Selon les Nations Unies et une campagne de presse relayée cette semaine sur les réseaux sociaux, cet effort serait en train de conduire à une tentative de génocide, avec la création de camps de concentration où jusqu’à un million de Ouïghours pourraient déjà être confinés, sur une population de 11 millions d’habitants. Dans ces goulag chinois, les prisonniers seraient soumis à des travaux forcés et endoctrinés afin d’abandonner leur langue, leurs traditions et leur religion. La récente disparition d’ Abdurehim Heyit , musicien, poète et folkloriste ouïghour, dans l’un de ces centres d’internement qualifiés de « camps de rééducation » par la Chine, a semble-t-il enfin brisé le mur de silence. Nonobstant, cela n’a pas empêché la Turquie d’empocher un prêt de 3,6 milliards de dollars chinois, même si son ministère des Affaires étrangères a condamné les camps de concentration du Xinjiang comme un crime contre l’humanité.

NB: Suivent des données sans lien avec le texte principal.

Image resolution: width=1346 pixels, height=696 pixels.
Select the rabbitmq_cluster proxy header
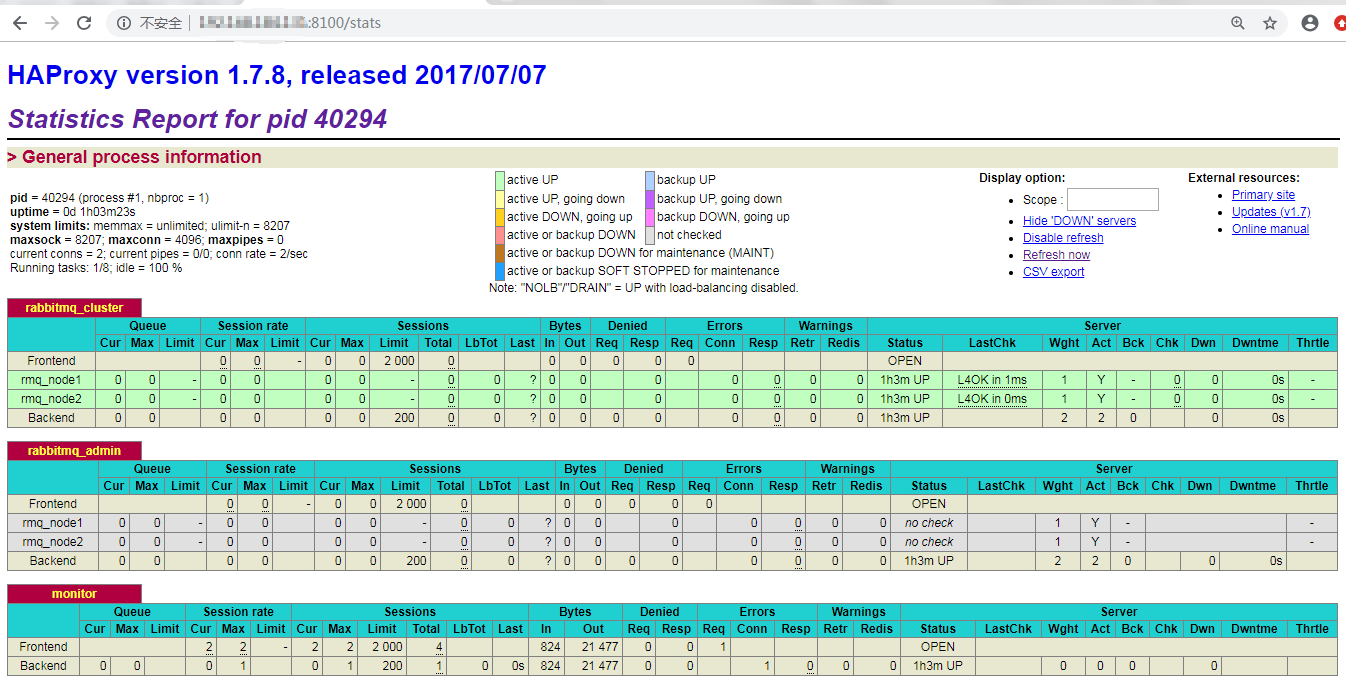[x=75, y=308]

L’Indonésie et la Malaisie, contrairement à l’Arabie saoudite, à l’Iran ou au Pakistan, font partie des rares pays islamiques à avoir dénoncé l’oppression des Ouïgours. On dénombrerait au total 388 intellectuels chinois ouïghours détenus. Un grand nombre d’entre eux sont dispersés dans des prisons d’autres régions du pays, ce qui rend encore plus difficile leur localisation. Mais surtout, la Chine utilise le Xinjiang comme un laboratoire pour tester des technologies de surveillance électronique de pointe. Avec quelque 300 millions de caméras installées dans le pays, soit quatre fois plus que les États-Unis, le géant asiatique maître incontesté de la reconnaissance faciale et de la précision de la surveillance vidéo est à la pointe de l’avenir autoritaire que nous réserve la puissance capitalistique des nouvelles technologies dans lequel l’intelligence artificielle et les logiciels de reconnaissance vocale et vocale identifieront et pourront suivre les mouvements de millions de personnes en temps réel, sans compter le fichage systématique de tous les « citoyens ».

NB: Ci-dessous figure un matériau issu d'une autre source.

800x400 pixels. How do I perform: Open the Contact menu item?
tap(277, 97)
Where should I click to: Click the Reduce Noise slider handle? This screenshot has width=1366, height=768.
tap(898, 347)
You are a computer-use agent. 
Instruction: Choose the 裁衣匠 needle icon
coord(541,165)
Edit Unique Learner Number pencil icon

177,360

Le géant asiatique est ainsi devenu aujourd’hui le plus grand marché mondial des technologies de sécurité, qui génère environ 80 000 millions de dollars par an dans le pays. Hikvision et Dahua, sociétés chinoises qui fabriquent 30% des caméras de surveillance et des enregistreurs numériques vendus dans le monde, ont de grands centres de traitement de données dans le Xinjiang, dont les informations aident la police à identifier et à arrêter les suspects d’activités subversives partout sur le territoire chinois.

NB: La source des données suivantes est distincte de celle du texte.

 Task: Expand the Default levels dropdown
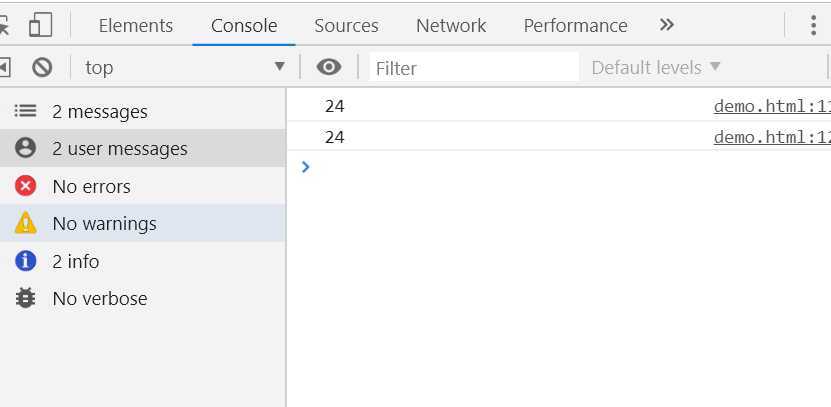pyautogui.click(x=656, y=67)
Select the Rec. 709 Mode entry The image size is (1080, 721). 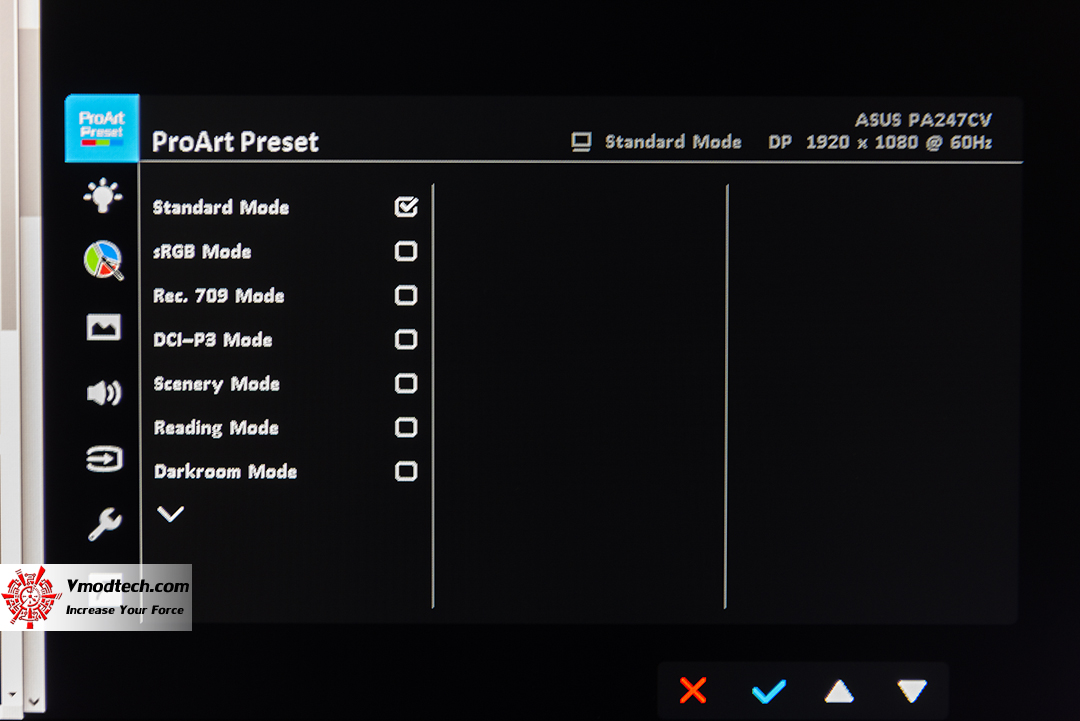click(218, 295)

Cette semaine concernant les informations qui ont été relayées sur la Chine, outre la demande d’extradition aux Etats-Unis de la dirigeante de Huawei, est apparu l’évidence : l’Europe est maintenant très loin derrière les industries chinoises de haute technologie. La presse allemande a ainsi noté un changement de ton dans les grandes entreprises allemandes comme si mais un peu tard, les Allemands venaient enfin de comprendre que leur technologie a été pillée, avec leur consentement. Et que la Chine est maintenant passer à l’étape suivante : celle de l’élimination du partenaire concurrent devenu selon les principes de la stratégie chinoise maintenant un adversaire. Tant de naïveté déconcerte mais cette naïveté caractéristique de toutes les élites européennes et de leur classe dirigeante s’expliquent par le diktat dans les mentalités du court terme. La révolution « communiste » elle est un programme pour mille ans. En proposant ses propres produits Made in China mais aux standards Made in Germany et en dealant avec les États-Unis sur le dos de l’Europe et de l’Allemagne en particulier, L’Allemagne est devenue la cible de la Chine tout en restant aussi la cible des États-Unis. Triste sort d’une fin de puissance en progression.